▶ _To be done_:
From the email exchange on the Levi report, extract the passage that runs from "Right, but the" up to and including "that sounds low.", copying it without any alteration.

▶ _Given passage_:
......

On Wed, Feb 16, 2011 at 8:32 PM, Jed Rothwell <jedrothw...@gmail.com> wrote:

>
>
>
>>   Now we hear the input power was unstable, fluctuating between 400 and
>> 800 W, so was actually probably 600 W.
>>
>
> Actually that is not what the power meter showed in Fig. 5 of the Levi
> report. That was Celani's mistaken impression.
>

Right, but the Levi report shows it was at 400 W for less than 15 min.
Before that it was 1.25 kW. Then when the water temp started dropping, it
seems, someone quickly cranked the power up to 1.5 kW. Levi himself says the
average power was about 1 kW, but from the chart, that sounds low.

>
> Your analysis is wrong. The doubts you have raised about the calorimetry
> are invalid. It was not the best calorimetry possible, but it was good
> enough, and there is not the slightest chance the outlet pipe could have
> been too hot to touch without excess energy (or without some sort of trick
> with hidden wires).

......

▶ _Data excerpts_:

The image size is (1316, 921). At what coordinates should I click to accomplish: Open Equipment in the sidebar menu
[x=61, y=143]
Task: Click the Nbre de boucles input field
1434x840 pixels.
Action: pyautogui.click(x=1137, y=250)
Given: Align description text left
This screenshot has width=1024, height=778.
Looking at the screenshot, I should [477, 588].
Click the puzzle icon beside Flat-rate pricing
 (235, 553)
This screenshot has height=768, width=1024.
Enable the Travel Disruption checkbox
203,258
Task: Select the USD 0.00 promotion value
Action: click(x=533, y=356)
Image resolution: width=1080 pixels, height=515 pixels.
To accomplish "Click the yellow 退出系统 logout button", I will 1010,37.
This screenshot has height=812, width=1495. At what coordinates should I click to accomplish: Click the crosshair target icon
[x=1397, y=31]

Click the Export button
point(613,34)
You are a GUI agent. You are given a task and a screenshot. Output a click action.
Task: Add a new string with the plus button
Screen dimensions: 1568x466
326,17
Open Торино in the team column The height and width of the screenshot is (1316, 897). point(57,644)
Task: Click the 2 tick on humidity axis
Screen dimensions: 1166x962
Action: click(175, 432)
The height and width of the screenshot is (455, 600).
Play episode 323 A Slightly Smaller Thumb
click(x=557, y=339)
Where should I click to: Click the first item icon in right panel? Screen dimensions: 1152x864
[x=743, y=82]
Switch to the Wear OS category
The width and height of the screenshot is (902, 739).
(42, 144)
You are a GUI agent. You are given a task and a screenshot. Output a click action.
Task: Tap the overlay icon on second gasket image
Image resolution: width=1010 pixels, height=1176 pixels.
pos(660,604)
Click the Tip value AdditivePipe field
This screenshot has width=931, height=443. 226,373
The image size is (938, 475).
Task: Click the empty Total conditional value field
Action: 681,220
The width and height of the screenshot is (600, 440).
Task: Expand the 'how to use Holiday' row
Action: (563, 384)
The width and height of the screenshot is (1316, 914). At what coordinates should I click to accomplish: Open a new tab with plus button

......

▶ _Exercise result_:
Right, but the Levi report shows it was at 400 W for less than 15 min.
Before that it was 1.25 kW. Then when the water temp started dropping, it
seems, someone quickly cranked the power up to 1.5 kW. Levi himself says the
average power was about 1 kW, but from the chart, that sounds low.